19 JANVIER - HISTOIRE France

Dans La guerre des crayons (Parigramme, 2004), Manon Pignot racontait comment des petits Parisiens dessinaient la Grande Guerre. Elle a élargi son propos pour sa thèse de doctorat dont est tiré Allons enfants de la patrie. A l'aide de nombreux témoignages et de documents, avec quelques incursions dans les fonds anglais et allemands, elle aborde les étapes marquantes du déroulement de 14-18.

L'ouvrage est novateur à double titre. D'abord parce qu'il ne traite pas des enfants dans la guerre mais de la guerre vue par les enfants, ensuite par la méthode qui est mise en place. Cette jeune historienne qui enseigne à l'université de Picardie - Jules-Verne a choisi les faits puis a observé la manière dont ils étaient vus par les enfants.

De la déclaration de guerre à l'armistice, nous regardons ainsi la Grande Guerre à travers Yves Congar, qui n'est pas encore l'un des théologiens les plus influents de Vatican II, ou Françoise Marette bien avant qu'elle ne devienne célèbre et psychanalyste sous le nom de Dolto.

Comme chez les adultes, on constate le surgissement de la peur, des blessures et du sang. La mort devient quelque chose de concret pour ces gosses. Les enterrements se multiplient, les femmes prennent le voile du deuil et des villages entiers finissent par n'arborer qu'une seule couleur : le noir. On remarque aussi que la faim, le froid, le jeu et le rapport au temps varient entre la zone occupée et l'arrière. Vue des enfants des campagnes, la guerre est lointaine. Près des bombardements, elle est douloureuse.

Ce qui manque le plus, c'est évidemment le père, ce père à qui l'on se doit d'écrire, par devoir, par patriotisme, pour maintenir cette image qui n'a jamais été aussi forte depuis qu'elle s'est éloignée. Manon Pignot estime ainsi que parmi de nombreux changements sociaux, la Grande Guerre a réinventé l'image du père.
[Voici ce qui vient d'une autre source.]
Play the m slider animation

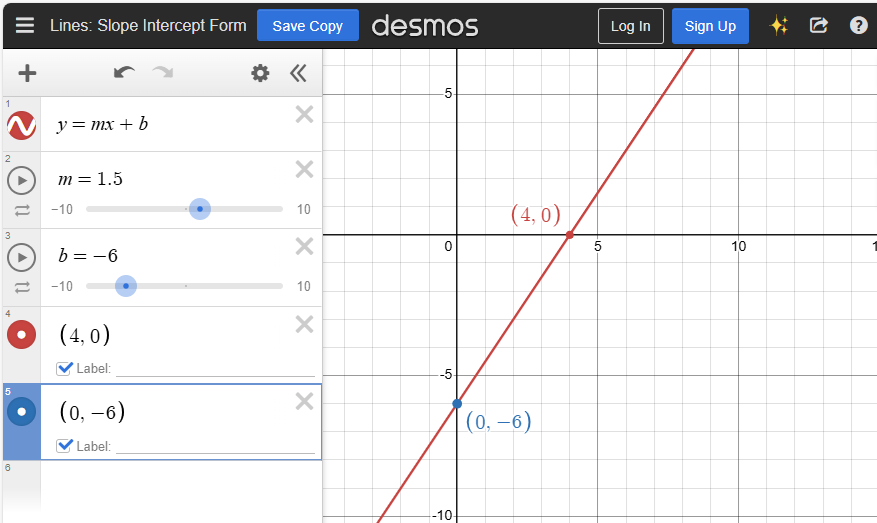(21, 180)

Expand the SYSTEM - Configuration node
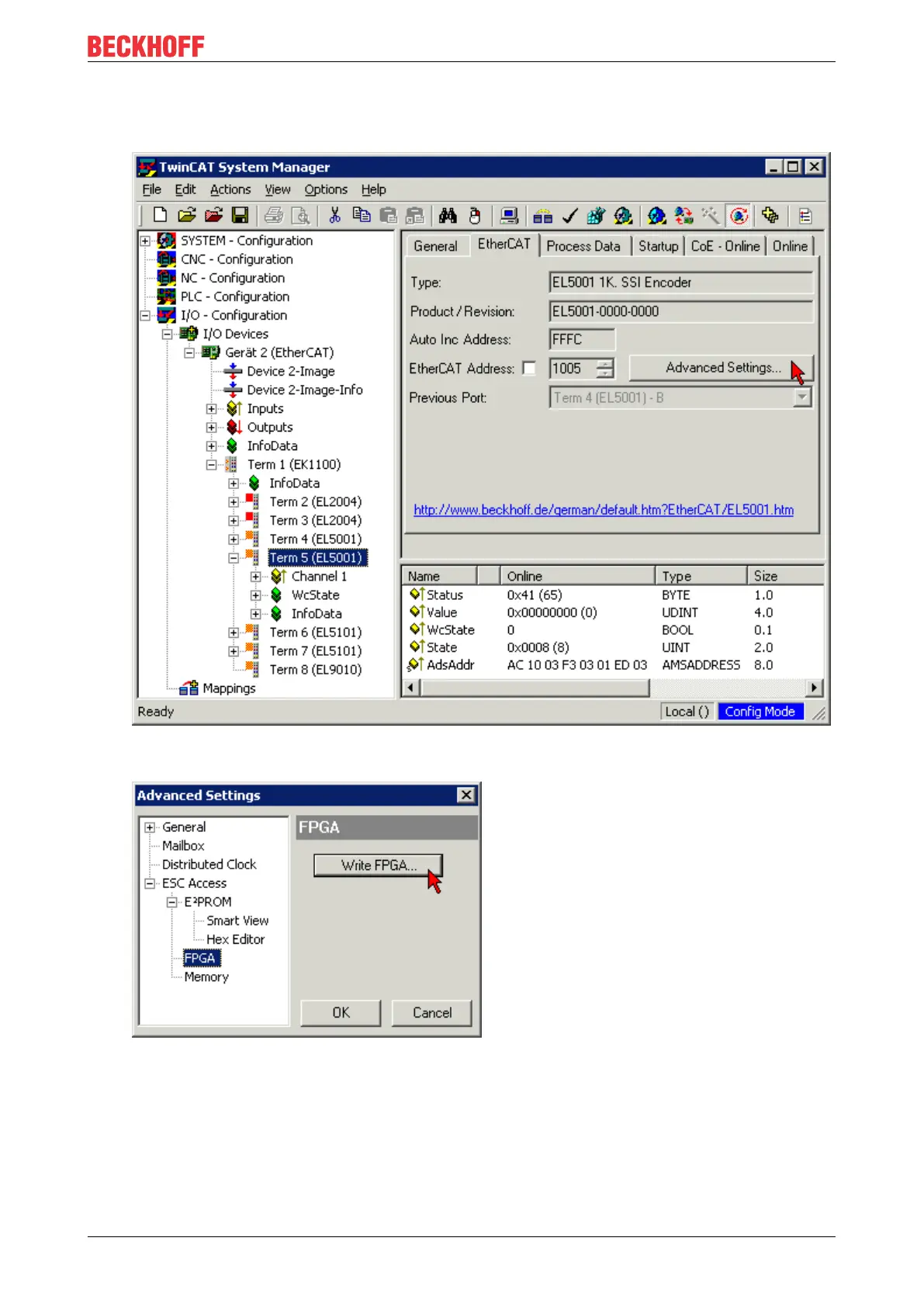145,241
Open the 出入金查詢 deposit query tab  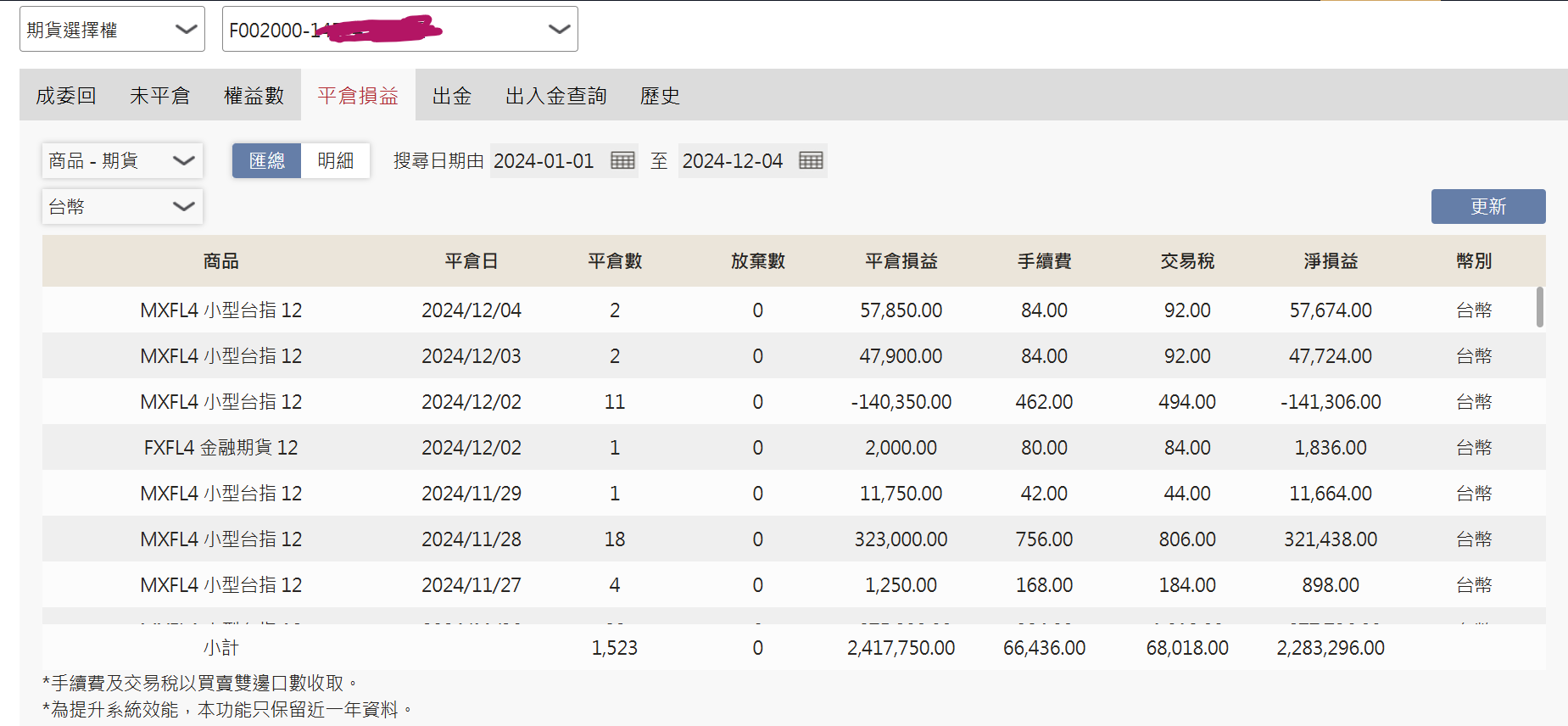556,96
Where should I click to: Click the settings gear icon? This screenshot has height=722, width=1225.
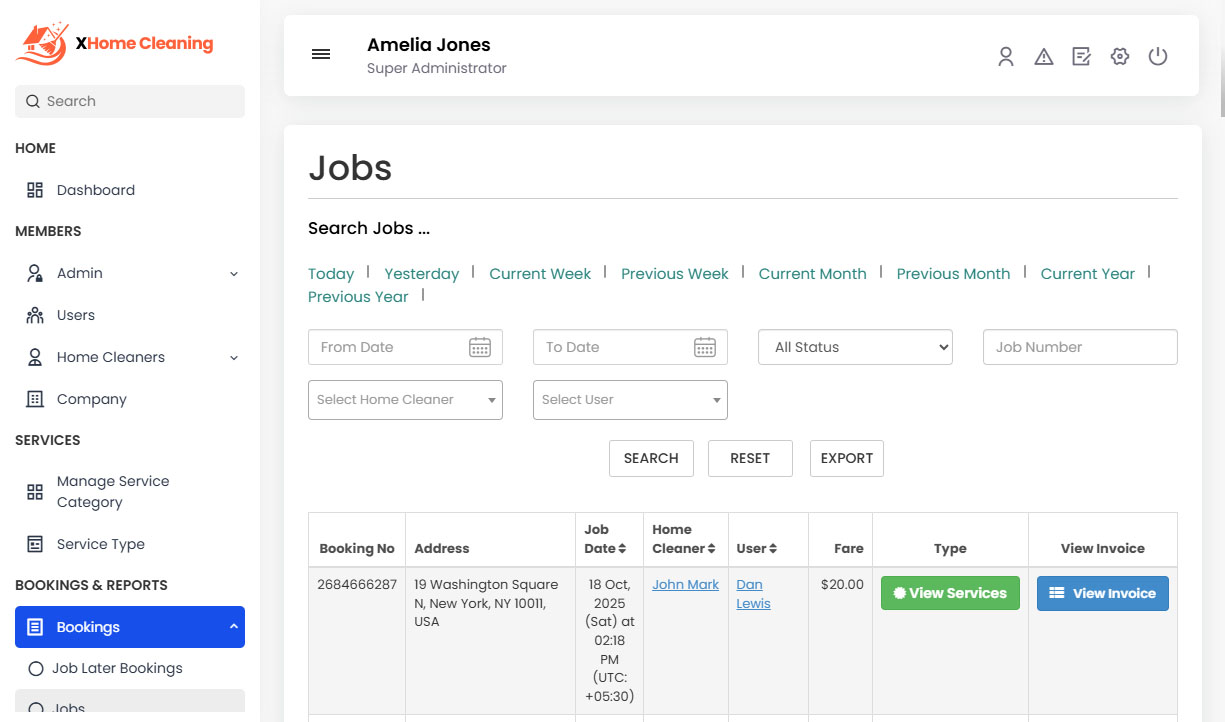pos(1119,57)
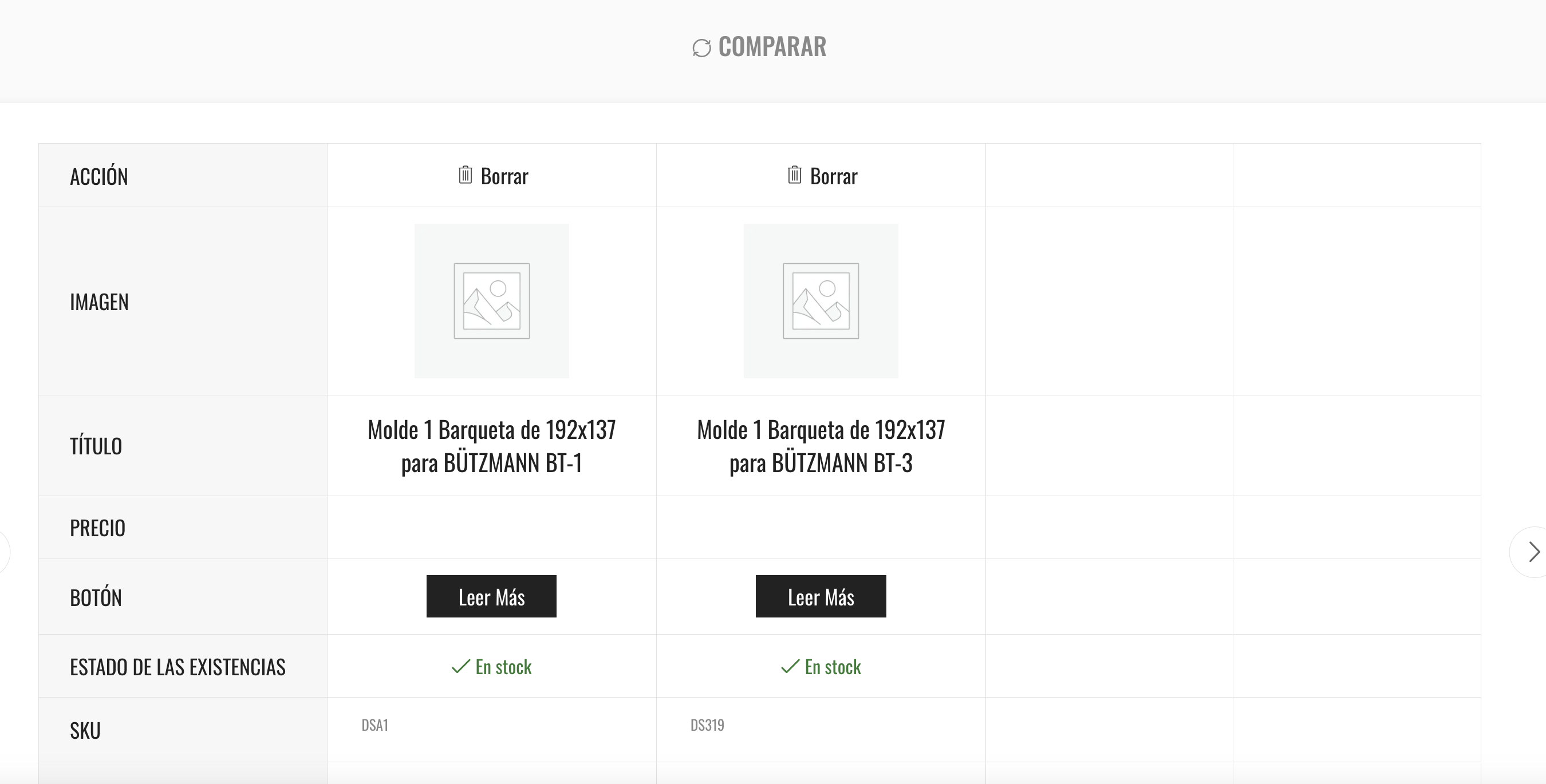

Cette nouvelle paternité qui s'exerce à distance.

Avec le retour des pères, la sortie de la guerre est envisagée comme une sortie de l'enfance avec souvent la mort en mémoire. "Les enfants endeuillés ne portent pas seulement le deuil d'un père ou d'un frère ; d'une certaine manière, ils portent également la mémoire de tous les combattants tombés au champ d'honneur et de la raison pour laquelle ils sont morts : la mémoire de la guerre."

Car derrière ces enfants, on trouve les pères. Des pères qui ne se doutent pas que ces enfants feront à leur tour la guerre vingt ans plus tard...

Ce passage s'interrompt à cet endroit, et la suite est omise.